ちょっと専門的になりますが、一般には硬質小麦は、タンパク質を多く含み、その胚乳部分は硬い硝子質状になっているのに対し、軟質小麦はその逆で、タンパク質は少なく、その胚乳部分は軟らかい粉状質になっています。そして硬質小麦は主としてアメリカ、カナダが産地で、それから採れた小麦粉はパン用に使用されます。一方、軟質小麦は和菓子、麺用に使用され、日本で採れる小麦の多くは、気候や土壌の関係で軟質小麦です。つまり、軟らかい粉状質小麦である香育21号の方が、より内麦らしいということになります。

両者の違いは製粉工程においても顕著に表れます。一般に製粉工程においては、コース・セモリナ(Coarse semolina = 胚乳の大きな粒)が多い程、良質の小麦粉が多くとれます。

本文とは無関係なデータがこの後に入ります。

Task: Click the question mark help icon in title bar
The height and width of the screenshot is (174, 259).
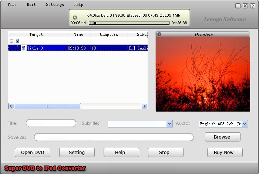Action: pyautogui.click(x=253, y=6)
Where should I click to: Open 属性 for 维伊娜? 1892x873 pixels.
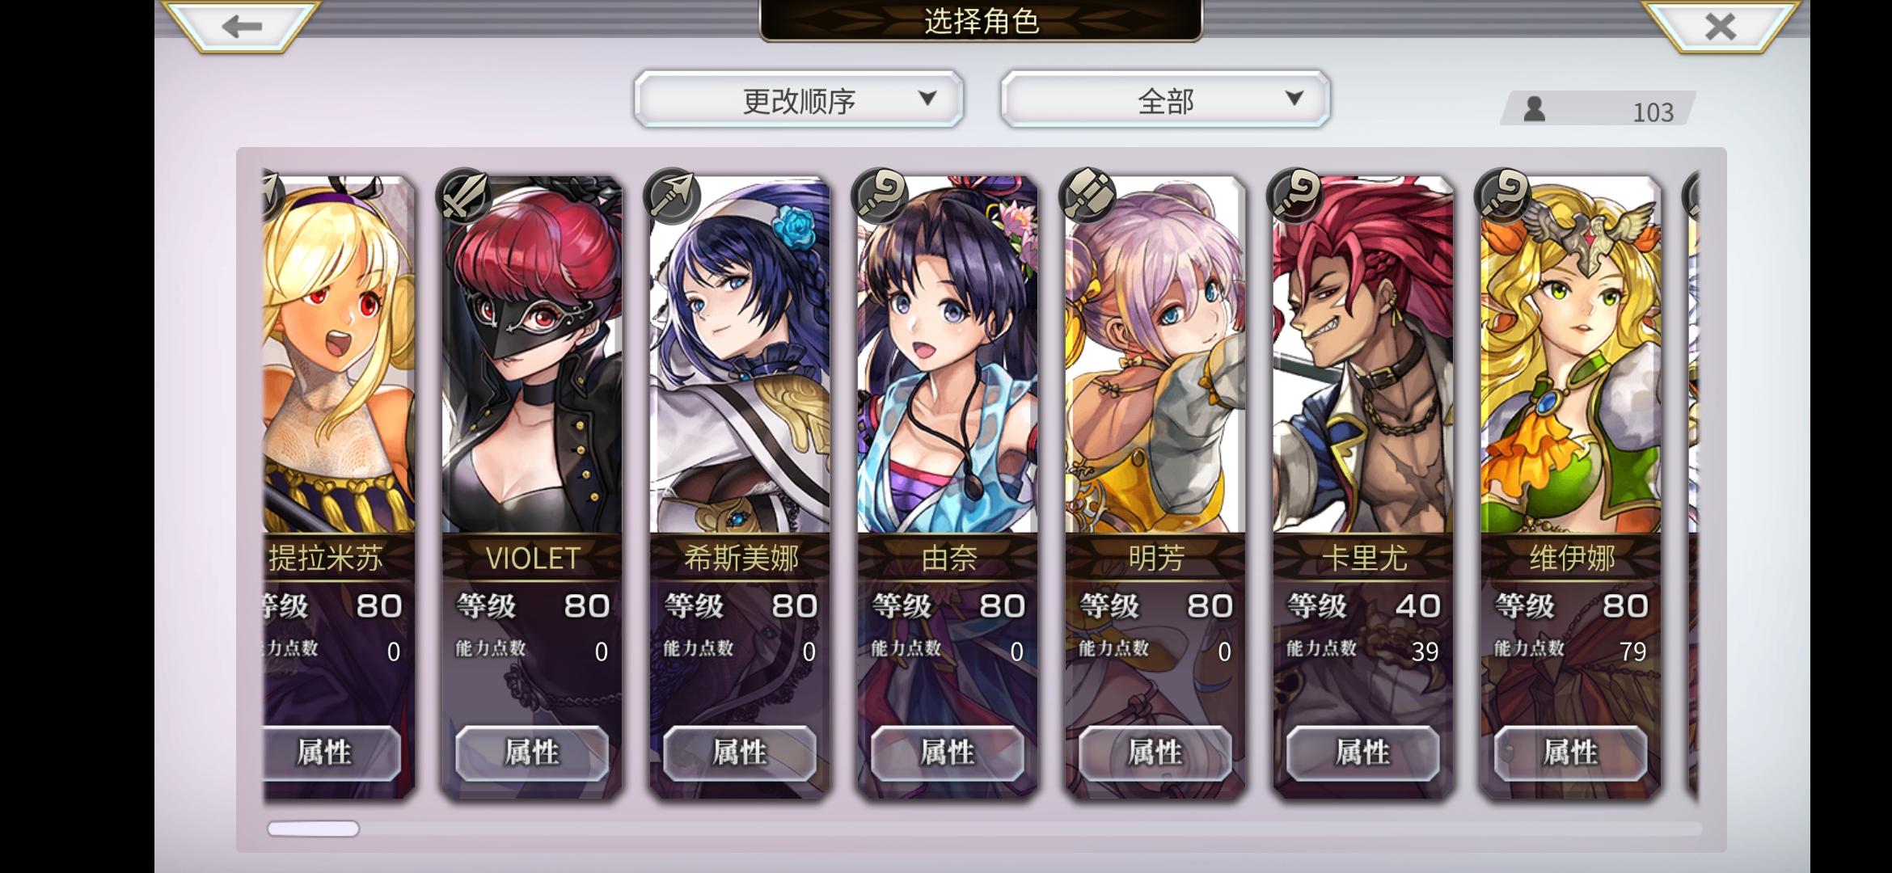[1571, 753]
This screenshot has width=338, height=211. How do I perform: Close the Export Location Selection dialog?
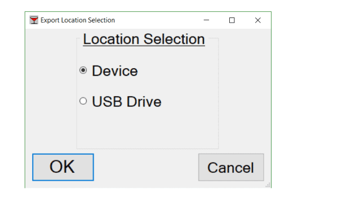coord(258,20)
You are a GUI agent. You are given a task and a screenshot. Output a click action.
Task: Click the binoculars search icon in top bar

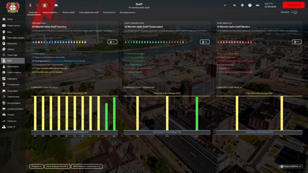click(x=56, y=5)
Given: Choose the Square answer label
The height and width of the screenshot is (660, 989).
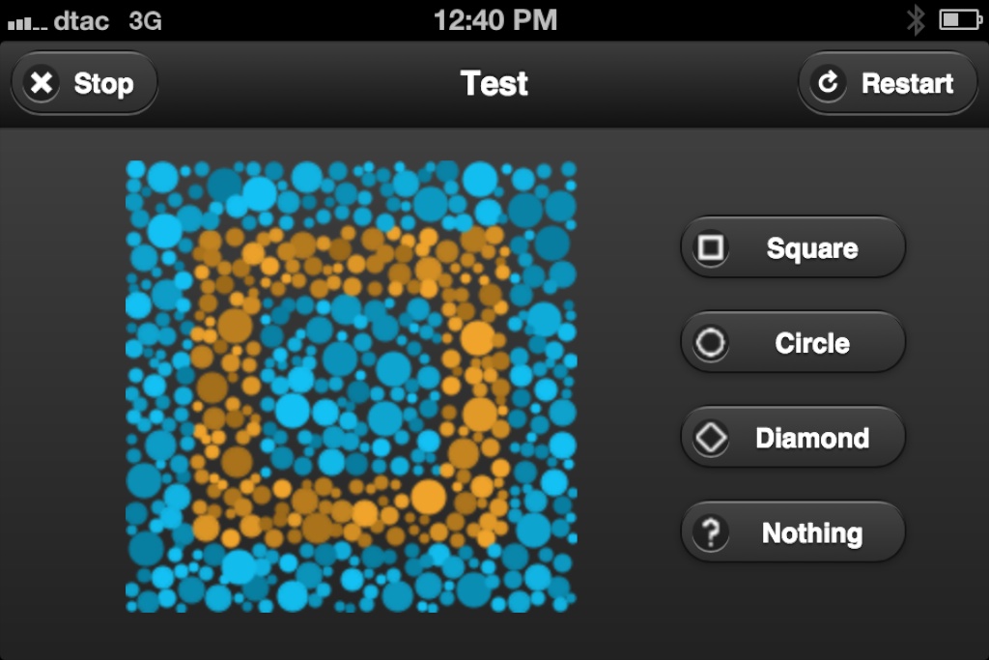Looking at the screenshot, I should click(x=812, y=248).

単純にコース・セモリナだけで比較すると、香育20号の結果が良好でしたが、それは小麦の硝子質によるものと考えます。つまり最初に小麦を粗砕きする段階で、胚乳が硝子質なので、胚乳の固まりが崩れにくいけれど、軟質系の香育21号は粉砕され易く、そのためコース・セモリナが少なくなります。

では少なくなった分は、どこにいったかといえば、それは製粉の初期段階(1B、2B工程)で粉砕され、小麦粉になったしまったようです。#161で説明したように、1B、2B工程は小麦を大きく引き裂き、セモリナをとるのが目的で、上がり粉(小麦粉)をとることではありません。その理由は、初期段階では、小麦のふすま片(皮の部分)やクリーズ(小麦の縦に走っている溝)に溜まっている不純物が混じって、品質が落ちるからです。しかし「あばたもえくぼ」でコース・セモリナが少ないのも内麦らしい特徴といえばそうです。そして最終的には、両者とも小麦粉の歩留まりは同程度の60%になりました。

小麦粉に水を加え、かき混ぜながら加熱すると、でんぷんが徐々に糊化を始め、粘性がでてきます。アミロ値はこのとき示す最高粘度のことです。このアミロ値はうどんの食感に影響し、大きいほど「もちもち感」がでる傾向にあります。香育21号は「さぬきの夢2000」と同程度にアミロ値が高いので、そのうどんはもちもち感があり、一方香育20号はASWに良く似た歯切れのよい食感になります。一般に国産小麦はアミロ値が高い値を示す傾向にあります。

以上により、小麦の性質、製粉適性、うどんの特徴のどれについても香育21号の方がより内麦らしい特徴を備えています。純粋に香育20号と香育21号の二者択一であれば、両者は性格がまるっきり異なるだけに難しい問題です。現時点ではっきりしていることは、どちらかが幻の小麦になるということだけです。